The first link to Crafty Computer Paper has some really cool things to do with an ink jet, but they are in the UK. 

I really like the 'Magic' dishwasher-proof decal paper, the temporary tattoo decal paper, the inkjet 'shrink' paper, and the snap in photo keyrings.

*Does anyone know of a source for similar papers in the U.S.?
 
*


----------



## PT Studios (Dec 15, 2006)

What about bears? This looks like a great gift idea to me... Shopping Catalog

Does anyone do these?


----------



## PT Studios (Dec 15, 2006)

Imprintables


----------



## funtimesx (Apr 9, 2006)

PT Studios said:


> What about bears? This looks like a great gift idea to me... Shopping Catalog
> 
> Does anyone do these?


Nope, but I suspect I am about to start! Twin or triplet bears would make an EXCELLENT addition to my line up as part of a gift package!


----------



## PT Studios (Dec 15, 2006)

For sure... I'm just looking for a distributor here in Canada.. that place I linked is waaaay to expensive.. someone has to have bears for like a dollar!


----------



## cpcooks (Dec 21, 2006)

John S said:


> I did a pillow case for a girl who's guy is going to Iraq.
> The photo is of her on a motorcycle. The fine thread count fabric loves transfers. You won't believe how good they look!
> 
> I also sell photo's on Natural 100% cotton totes (BE010 from Alpha)


Thinking about these pillow cases...wouldn't the feel of the transfer be uncomfortable? Otherwise I think sheets and pillow cases would be great surfaces to work on.
thanks,
CP


----------



## cpcooks (Dec 21, 2006)

John S said:


> Pillow cases from any linen store or retailer. Nothing special. Just keep the color white or very light if you are using light transfer paper. You can raid your own linen closet but your spouse will want replacements!
> 
> Here are just a few places to get cotton totes.
> 
> ...


Hi again,
Just went to alphashirt and couldn't even see their catalog because I would need to be a silkscreener, etc. Do you have the magic key for accessing their catalog?
thanks again,
CP


----------



## T-BOT (Jul 24, 2006)

thigh hi's are popular trendy items.


----------



## Solmu (Aug 15, 2005)

cpcooks said:


> Just went to alphashirt and couldn't even see their catalog because I would need to be a silkscreener, etc.

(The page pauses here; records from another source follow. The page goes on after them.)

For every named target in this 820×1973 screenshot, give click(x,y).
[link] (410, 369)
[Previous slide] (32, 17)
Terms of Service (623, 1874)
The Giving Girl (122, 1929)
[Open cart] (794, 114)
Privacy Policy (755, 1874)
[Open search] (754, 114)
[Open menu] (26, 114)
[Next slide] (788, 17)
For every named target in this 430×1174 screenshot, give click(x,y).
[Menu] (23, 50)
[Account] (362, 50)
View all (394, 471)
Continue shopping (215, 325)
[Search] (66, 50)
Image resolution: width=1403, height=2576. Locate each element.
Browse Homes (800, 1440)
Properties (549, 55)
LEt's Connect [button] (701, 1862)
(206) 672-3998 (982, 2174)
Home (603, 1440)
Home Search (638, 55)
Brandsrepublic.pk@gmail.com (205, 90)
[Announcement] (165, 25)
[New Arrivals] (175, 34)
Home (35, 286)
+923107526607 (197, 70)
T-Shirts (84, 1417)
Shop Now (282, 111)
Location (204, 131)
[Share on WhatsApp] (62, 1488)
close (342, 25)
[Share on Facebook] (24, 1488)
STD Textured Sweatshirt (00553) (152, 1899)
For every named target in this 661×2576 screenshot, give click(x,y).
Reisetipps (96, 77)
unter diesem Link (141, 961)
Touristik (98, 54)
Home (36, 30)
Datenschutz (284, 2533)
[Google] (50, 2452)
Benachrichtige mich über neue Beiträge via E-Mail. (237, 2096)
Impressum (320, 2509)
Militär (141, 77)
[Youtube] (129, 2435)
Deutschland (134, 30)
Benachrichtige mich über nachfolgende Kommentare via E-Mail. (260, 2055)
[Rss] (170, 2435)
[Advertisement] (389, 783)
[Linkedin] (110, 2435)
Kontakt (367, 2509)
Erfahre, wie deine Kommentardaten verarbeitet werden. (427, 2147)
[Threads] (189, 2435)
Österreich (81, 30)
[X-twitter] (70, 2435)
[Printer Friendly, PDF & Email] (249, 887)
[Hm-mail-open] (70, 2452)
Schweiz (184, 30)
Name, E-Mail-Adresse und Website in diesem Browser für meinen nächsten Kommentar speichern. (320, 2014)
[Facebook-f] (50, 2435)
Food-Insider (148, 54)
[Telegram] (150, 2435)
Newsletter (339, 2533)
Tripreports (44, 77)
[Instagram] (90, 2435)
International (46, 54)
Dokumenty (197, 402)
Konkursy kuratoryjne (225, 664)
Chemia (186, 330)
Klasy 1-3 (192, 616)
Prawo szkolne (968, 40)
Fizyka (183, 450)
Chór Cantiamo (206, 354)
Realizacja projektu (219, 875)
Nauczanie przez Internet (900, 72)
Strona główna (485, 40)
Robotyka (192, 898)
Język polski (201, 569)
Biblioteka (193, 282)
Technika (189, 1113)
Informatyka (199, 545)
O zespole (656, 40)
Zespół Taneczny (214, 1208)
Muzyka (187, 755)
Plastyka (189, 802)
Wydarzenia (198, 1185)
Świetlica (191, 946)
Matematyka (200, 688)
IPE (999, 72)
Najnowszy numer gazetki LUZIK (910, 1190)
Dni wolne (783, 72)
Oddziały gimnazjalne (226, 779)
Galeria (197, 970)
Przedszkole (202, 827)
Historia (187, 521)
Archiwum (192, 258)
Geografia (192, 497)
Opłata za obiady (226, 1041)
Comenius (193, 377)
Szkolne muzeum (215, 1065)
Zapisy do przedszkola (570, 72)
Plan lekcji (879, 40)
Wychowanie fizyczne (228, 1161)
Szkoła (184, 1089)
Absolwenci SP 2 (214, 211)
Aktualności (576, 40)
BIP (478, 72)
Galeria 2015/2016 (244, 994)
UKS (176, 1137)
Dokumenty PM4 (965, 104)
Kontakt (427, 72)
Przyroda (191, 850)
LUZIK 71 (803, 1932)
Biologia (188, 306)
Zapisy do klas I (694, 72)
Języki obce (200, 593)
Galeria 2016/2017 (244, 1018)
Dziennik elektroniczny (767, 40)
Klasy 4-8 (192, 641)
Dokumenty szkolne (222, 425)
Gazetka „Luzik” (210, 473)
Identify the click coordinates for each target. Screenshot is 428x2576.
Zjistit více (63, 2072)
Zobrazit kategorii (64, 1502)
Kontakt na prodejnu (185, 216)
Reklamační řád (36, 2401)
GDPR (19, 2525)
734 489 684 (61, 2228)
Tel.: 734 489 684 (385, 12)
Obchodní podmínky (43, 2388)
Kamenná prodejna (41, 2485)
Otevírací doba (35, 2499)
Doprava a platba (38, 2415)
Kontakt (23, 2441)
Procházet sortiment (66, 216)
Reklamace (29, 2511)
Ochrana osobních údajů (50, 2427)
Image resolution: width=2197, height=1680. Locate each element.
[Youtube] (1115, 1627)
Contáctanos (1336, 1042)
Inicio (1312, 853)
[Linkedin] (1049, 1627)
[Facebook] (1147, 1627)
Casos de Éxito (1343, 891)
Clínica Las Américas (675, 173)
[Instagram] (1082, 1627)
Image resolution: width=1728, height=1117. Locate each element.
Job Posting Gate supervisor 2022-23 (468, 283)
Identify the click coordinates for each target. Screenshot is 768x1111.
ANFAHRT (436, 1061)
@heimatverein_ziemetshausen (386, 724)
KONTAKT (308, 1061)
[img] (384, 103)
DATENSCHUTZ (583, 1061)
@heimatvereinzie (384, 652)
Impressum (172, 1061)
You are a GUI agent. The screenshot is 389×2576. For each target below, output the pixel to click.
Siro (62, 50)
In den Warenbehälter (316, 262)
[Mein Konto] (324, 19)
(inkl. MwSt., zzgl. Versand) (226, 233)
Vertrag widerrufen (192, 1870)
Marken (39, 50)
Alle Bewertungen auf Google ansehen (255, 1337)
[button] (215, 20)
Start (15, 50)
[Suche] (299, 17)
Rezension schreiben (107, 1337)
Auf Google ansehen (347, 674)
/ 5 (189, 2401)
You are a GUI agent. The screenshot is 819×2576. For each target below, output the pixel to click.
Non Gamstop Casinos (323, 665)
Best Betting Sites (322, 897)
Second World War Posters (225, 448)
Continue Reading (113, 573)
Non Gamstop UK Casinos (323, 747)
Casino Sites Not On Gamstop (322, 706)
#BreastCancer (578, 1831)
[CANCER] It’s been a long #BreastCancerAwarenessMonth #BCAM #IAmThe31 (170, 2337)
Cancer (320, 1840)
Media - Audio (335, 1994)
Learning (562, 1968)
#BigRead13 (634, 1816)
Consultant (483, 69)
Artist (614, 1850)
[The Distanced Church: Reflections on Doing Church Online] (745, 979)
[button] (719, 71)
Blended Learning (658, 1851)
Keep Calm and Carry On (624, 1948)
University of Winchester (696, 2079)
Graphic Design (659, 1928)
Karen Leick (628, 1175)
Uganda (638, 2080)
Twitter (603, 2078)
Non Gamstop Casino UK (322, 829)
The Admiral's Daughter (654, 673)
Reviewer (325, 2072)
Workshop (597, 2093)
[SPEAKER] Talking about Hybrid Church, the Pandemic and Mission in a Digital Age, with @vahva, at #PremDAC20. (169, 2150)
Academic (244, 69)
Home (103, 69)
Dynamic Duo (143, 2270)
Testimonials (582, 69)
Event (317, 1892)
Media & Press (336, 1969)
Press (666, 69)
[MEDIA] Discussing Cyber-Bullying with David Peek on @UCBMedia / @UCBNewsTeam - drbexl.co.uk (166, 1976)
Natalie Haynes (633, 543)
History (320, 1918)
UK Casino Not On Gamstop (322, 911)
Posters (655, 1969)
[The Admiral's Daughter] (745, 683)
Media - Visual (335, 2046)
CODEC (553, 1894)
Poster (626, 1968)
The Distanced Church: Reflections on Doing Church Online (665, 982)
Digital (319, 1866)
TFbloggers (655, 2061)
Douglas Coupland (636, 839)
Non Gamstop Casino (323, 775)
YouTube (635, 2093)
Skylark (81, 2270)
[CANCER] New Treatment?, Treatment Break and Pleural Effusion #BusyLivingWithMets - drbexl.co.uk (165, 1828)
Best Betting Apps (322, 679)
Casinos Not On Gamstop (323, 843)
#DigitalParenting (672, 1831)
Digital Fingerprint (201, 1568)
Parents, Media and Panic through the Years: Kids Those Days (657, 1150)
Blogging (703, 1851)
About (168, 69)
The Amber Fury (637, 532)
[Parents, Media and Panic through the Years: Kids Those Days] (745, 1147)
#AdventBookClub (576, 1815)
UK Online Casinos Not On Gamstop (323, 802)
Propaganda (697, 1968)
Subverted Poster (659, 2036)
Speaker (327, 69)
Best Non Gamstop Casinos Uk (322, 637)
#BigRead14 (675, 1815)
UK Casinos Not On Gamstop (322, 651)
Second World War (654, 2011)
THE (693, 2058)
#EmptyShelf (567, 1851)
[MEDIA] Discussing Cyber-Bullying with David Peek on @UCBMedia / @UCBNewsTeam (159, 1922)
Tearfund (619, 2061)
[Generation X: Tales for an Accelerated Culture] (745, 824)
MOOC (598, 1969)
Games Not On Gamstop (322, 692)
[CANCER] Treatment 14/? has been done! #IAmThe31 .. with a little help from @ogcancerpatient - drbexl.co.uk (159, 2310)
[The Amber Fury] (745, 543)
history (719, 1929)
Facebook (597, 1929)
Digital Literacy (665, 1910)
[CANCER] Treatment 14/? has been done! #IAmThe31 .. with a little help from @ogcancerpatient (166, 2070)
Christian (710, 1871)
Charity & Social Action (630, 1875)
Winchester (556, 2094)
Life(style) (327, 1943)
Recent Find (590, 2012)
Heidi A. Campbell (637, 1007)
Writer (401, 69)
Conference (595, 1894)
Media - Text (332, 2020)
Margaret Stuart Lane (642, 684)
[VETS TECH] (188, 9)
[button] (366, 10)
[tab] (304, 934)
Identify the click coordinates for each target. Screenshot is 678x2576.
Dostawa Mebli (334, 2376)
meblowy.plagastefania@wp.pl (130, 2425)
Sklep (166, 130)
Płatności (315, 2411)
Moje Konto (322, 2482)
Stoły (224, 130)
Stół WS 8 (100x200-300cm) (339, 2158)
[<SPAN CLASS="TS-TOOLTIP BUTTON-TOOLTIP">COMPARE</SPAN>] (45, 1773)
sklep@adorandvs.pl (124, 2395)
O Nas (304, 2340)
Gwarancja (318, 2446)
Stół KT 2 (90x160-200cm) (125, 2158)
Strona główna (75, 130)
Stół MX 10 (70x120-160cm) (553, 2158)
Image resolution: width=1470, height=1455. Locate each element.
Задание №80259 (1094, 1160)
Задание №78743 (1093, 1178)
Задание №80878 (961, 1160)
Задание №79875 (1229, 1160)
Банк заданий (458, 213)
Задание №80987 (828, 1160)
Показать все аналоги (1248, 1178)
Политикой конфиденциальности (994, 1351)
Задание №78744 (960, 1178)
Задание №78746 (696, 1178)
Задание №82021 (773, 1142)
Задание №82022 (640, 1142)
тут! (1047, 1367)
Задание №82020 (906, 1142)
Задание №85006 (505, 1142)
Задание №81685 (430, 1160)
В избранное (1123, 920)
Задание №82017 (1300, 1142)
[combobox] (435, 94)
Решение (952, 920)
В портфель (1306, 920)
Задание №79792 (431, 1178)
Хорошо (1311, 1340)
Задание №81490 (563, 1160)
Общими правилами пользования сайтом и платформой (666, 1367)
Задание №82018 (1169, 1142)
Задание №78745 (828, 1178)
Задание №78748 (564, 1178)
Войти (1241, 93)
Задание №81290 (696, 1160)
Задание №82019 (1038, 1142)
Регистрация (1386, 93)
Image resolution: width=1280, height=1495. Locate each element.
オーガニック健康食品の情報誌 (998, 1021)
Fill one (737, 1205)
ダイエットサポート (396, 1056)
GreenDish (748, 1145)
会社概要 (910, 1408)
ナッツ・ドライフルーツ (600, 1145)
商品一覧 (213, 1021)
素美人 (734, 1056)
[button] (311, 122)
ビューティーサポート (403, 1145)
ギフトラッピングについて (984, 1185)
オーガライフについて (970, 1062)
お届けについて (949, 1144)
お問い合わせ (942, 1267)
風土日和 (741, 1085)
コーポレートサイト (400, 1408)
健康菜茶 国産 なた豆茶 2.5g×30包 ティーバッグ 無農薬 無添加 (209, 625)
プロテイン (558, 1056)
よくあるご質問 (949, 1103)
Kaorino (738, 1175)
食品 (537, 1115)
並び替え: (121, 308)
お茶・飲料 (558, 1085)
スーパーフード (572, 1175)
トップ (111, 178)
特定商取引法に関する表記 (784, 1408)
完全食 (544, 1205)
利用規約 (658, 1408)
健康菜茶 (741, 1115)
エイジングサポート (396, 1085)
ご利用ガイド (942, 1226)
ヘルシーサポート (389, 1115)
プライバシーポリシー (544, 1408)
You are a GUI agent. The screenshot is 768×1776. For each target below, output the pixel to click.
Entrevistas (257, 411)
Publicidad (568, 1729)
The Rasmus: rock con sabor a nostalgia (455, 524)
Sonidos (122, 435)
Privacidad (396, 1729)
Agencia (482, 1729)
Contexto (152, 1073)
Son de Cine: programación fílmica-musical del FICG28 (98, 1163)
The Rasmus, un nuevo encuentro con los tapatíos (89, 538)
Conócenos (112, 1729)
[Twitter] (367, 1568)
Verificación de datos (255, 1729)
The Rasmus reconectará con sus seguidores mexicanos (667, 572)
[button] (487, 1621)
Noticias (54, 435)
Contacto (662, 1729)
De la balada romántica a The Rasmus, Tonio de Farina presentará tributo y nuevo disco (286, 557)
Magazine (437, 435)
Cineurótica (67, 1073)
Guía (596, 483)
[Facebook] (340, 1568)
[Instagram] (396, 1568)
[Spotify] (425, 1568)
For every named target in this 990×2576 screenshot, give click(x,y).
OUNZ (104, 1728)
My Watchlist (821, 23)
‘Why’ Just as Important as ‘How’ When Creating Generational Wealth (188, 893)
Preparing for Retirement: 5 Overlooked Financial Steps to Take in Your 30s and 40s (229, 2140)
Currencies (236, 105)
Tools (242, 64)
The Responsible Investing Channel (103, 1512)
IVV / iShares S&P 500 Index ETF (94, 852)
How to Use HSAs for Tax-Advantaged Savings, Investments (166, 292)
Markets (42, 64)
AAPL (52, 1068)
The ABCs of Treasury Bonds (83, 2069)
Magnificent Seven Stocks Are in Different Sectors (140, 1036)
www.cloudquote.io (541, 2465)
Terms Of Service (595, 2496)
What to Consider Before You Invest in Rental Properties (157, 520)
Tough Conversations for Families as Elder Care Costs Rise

You need to register as a member of the trade to get access to their price list, as (like every other wholesaler) they don't want it seen by the general public. The "etc." does cover a lot of bases; if you're buying from them for resale you would be covered.


----------



## PT Studios (Dec 15, 2006)

Thigh hi's T-Bot???


----------



## vlcnmstr (Jan 5, 2007)

*Re: Here are two things we have done*

how did you transfer to a football? (ok, blatant newbie).
Both the curve and the the amount of heat I thought would destroy something like that.
I do minor embroidery and laser transfer mugs right now, I am looking to expand for a better second income. (I also have a laser engraver which is FUNtastic to play with)
djl


----------



## Rodney (Nov 3, 2004)

> how did you transfer to a football? (ok, blatant newbie).
> Both the curve and the the amount of heat I thought would destroy something like that.


I think he mentioned he did it with a press specifically made for balls. It uses less pressure I think?


----------



## T-BOT (Jul 24, 2006)

PT Studios said:


> Thigh hi's T-Bot???


yeah, like flames, spider webs, text etc... you really need to come out of the bush and take a stroll down town.


----------



## alex63 (Mar 29, 2006)

Not sure what he used but there is a press for sports balls. Called Ballstars.
BallStars - Sports Based Business Opportunity


Alex


----------



## binki (Jul 16, 2006)

ok, ok, It is ballstars. The learning curve is zero. The product is killer and sells itself, nuf said


----------



## John S (Sep 9, 2006)

cpcooks said:


> Hi again,
> Just went to alphashirt and couldn't even see their catalog because I would need to be a silkscreener, etc. Do you have the magic key for accessing their catalog?
> thanks again,
> CP



This will show the alpha products without the prices.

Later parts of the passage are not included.